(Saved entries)
==========
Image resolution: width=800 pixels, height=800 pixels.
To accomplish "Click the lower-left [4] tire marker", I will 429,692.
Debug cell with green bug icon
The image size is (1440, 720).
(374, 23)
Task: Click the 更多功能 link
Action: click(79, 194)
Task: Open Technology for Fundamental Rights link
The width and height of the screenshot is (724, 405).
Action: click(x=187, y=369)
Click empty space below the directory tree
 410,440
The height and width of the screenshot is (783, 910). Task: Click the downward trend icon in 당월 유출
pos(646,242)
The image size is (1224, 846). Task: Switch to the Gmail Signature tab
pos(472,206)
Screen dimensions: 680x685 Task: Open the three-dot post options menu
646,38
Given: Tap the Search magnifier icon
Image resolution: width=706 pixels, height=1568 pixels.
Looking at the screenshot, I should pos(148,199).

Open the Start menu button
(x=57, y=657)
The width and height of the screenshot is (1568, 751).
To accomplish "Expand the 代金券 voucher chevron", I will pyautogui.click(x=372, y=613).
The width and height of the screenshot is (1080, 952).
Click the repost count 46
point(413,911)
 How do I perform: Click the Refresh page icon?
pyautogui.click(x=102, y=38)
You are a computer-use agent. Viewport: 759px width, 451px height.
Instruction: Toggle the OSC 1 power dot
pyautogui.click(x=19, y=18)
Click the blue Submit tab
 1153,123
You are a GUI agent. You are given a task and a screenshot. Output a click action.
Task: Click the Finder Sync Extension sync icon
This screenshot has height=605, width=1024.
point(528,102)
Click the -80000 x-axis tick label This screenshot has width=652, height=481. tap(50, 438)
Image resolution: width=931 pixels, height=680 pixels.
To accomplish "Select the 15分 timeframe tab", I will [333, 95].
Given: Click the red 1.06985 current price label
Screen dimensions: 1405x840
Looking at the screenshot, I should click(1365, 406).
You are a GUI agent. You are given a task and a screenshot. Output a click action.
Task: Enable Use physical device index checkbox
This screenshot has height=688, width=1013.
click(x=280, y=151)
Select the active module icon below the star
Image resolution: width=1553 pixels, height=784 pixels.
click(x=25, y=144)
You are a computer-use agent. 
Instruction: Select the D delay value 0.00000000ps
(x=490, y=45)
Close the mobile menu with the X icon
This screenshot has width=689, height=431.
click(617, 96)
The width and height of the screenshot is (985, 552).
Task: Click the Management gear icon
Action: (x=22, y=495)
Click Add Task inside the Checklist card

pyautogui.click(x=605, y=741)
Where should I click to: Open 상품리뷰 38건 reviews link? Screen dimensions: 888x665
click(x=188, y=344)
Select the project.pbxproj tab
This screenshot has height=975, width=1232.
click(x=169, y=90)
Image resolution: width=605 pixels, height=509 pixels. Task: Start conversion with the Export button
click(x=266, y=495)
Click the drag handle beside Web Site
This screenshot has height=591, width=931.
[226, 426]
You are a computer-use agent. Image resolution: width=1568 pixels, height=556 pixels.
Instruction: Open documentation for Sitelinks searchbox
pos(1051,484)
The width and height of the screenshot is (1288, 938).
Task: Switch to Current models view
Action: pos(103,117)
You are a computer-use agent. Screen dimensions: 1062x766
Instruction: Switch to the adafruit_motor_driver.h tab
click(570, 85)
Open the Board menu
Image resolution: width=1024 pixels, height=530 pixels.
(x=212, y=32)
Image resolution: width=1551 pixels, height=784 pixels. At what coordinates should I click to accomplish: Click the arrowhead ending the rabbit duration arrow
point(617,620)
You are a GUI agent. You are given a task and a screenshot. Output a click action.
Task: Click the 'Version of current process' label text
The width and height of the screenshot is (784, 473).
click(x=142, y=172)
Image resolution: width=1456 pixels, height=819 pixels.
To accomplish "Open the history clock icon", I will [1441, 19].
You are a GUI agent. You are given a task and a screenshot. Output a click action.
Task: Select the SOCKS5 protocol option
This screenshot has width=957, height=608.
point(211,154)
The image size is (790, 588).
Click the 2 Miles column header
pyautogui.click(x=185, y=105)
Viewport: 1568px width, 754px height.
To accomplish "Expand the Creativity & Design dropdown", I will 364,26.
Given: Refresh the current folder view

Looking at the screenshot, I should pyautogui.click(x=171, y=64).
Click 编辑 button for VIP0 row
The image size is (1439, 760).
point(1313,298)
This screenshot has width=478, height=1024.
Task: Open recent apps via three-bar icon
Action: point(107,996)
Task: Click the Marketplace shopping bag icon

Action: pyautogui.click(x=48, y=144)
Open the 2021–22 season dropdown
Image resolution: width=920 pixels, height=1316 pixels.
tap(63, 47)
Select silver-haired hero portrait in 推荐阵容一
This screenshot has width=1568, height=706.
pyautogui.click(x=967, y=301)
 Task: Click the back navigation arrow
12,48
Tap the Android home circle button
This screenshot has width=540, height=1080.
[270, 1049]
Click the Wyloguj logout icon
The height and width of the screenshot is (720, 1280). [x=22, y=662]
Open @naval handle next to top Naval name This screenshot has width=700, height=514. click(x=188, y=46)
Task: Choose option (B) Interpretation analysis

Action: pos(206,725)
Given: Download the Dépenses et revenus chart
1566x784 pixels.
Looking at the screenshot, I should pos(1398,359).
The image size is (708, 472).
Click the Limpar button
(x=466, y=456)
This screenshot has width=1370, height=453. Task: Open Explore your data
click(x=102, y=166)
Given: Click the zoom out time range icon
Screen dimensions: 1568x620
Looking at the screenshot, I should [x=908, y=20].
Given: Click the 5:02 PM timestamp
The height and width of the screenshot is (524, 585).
==========
What is the number of lines in the preceding entries that hold the string "Viewport"? Give it alone.

● Answer:
2